According to an announcement from Wirex, the company will participate as an issuer in Visa’s new initiative, which is focused on developing payment systems that allow software agents to carry out financial transactions on behalf of users while maintaining security and consumer controls.
1/ AI agents are starting to take on real financial tasks, and payments need a trusted framework to support them.
— Wirex (@wirexapp) June 9, 2026
Wirex has joined the @Visa Agentic Ready programme to explore secure, scalable agent-initiated payments with clear consent and customer oversight. 🧵 pic.twitter.com/BlGTxWfy24
The programme comes as businesses increasingly experiment with AI-powered tools capable of handling tasks without constant human input.
Wirex said the agentic economy is expanding at an annual rate of 44% and argued that stablecoins offer payment infrastructure that can operate continuously without the limitations of traditional banking systems.
Visa is testing stablecoins across multiple payment use cases
Under the programme, Wirex will work alongside Visa and other ecosystem participants to test how AI-driven agents can execute payments in real-world environments.
According to Wirex, the trials will focus on making sure transactions remain secure, reliable, and consistent with consumer expectations around transparency and control.
Early testing will examine use cases including software-as-a-service subscriptions, marketing budget management, and procurement processes for businesses.
The latest initiative adds to Visa’s growing involvement in blockchain-based payments.
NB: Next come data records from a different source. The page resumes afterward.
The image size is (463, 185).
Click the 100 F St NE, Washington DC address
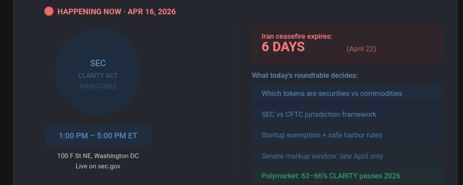(x=98, y=156)
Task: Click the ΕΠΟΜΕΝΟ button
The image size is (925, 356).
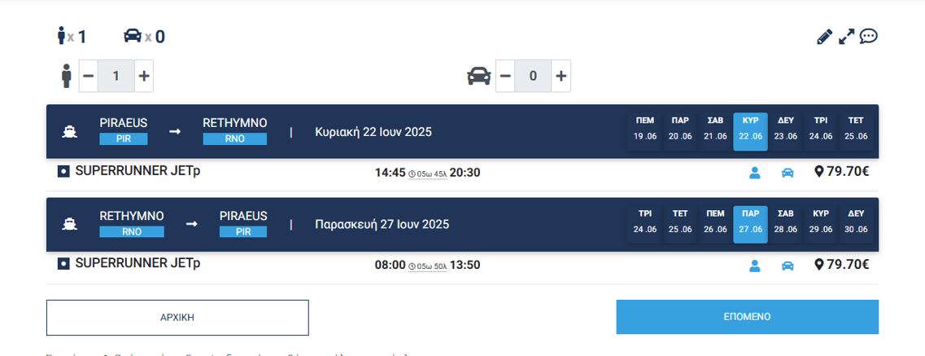Action: [747, 317]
As reported by crypto.news earlier, Visa recently worked with Brale and participants on the Canton Network to test stablecoin settlement using Brale’s SBC token.
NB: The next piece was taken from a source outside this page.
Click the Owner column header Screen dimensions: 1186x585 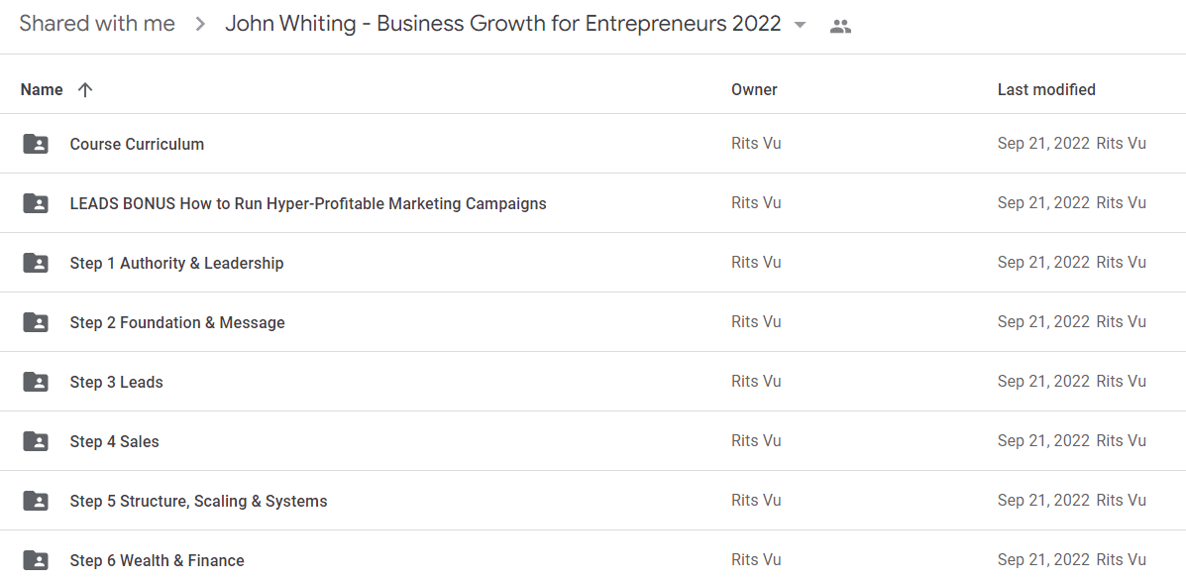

According to the companies involved, the proof-of-concept explored whether privacy-enabled blockchain infrastructure could support institutional payments without exposing sensitive transaction information.
Rather than using public blockchain networks, the Canton project examined settlement activity within a permissioned environment designed for financial institutions that require greater control over transaction visibility.
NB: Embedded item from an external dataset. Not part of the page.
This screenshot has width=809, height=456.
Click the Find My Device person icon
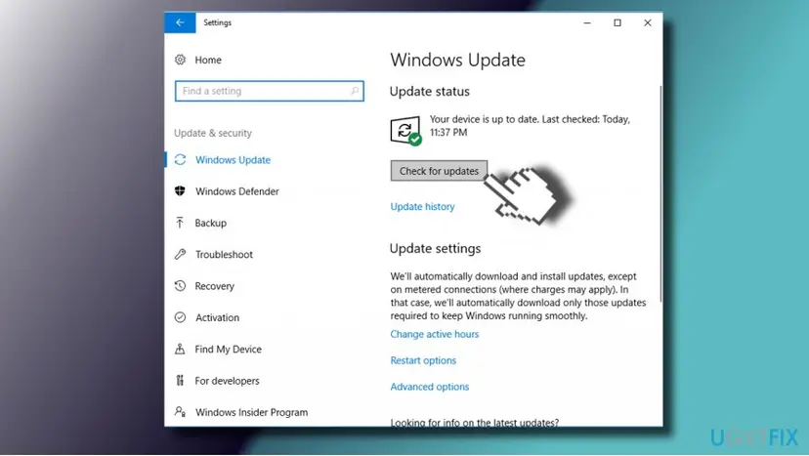point(180,349)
Over the past several years, Visa has also expanded stablecoin-related payment programs. Earlier efforts included settlement using Circle’s USDC on Ethereum, while newer projects have explored stablecoin-funded payments, tokenized asset spending, and crypto rewards products.
Wirex says business demand for agentic payments is increasing
Wirex said its participation builds on an existing relationship with Visa, of which the company is already a principal member. According to Wirex, the collaboration will explore how AI systems can handle payment-related tasks such as booking travel, managing subscriptions, and executing transactions without requiring approval at every stage.
While discussing the project, Wirex emphasized that users will continue to provide consent and retain visibility over how transactions are carried out.
Commenting on the announcement, Wirex co-founder and CEO Pavel Matveev said agent-driven interactions are becoming more common across the company’s business customer base.
“Together with Visa, we want to introduce a trusted model for payments to lead this shift, delegating financial actions to software whilst operating within Visa’s global payment networks and Wirex’s decade-long track record of compliance.”
Recent Visa-linked crypto payment initiatives have extended beyond stablecoin settlement. Earlier this month, a Visa card issued through Tether and Fasset enabled users to spend tokenized gold while earning rewards denominated in Tether Gold. Separately, SBI Group launched a Visa-linked card in Japan that offers Bitcoin, Ethereum, and XRP rewards through SBI VC Trade.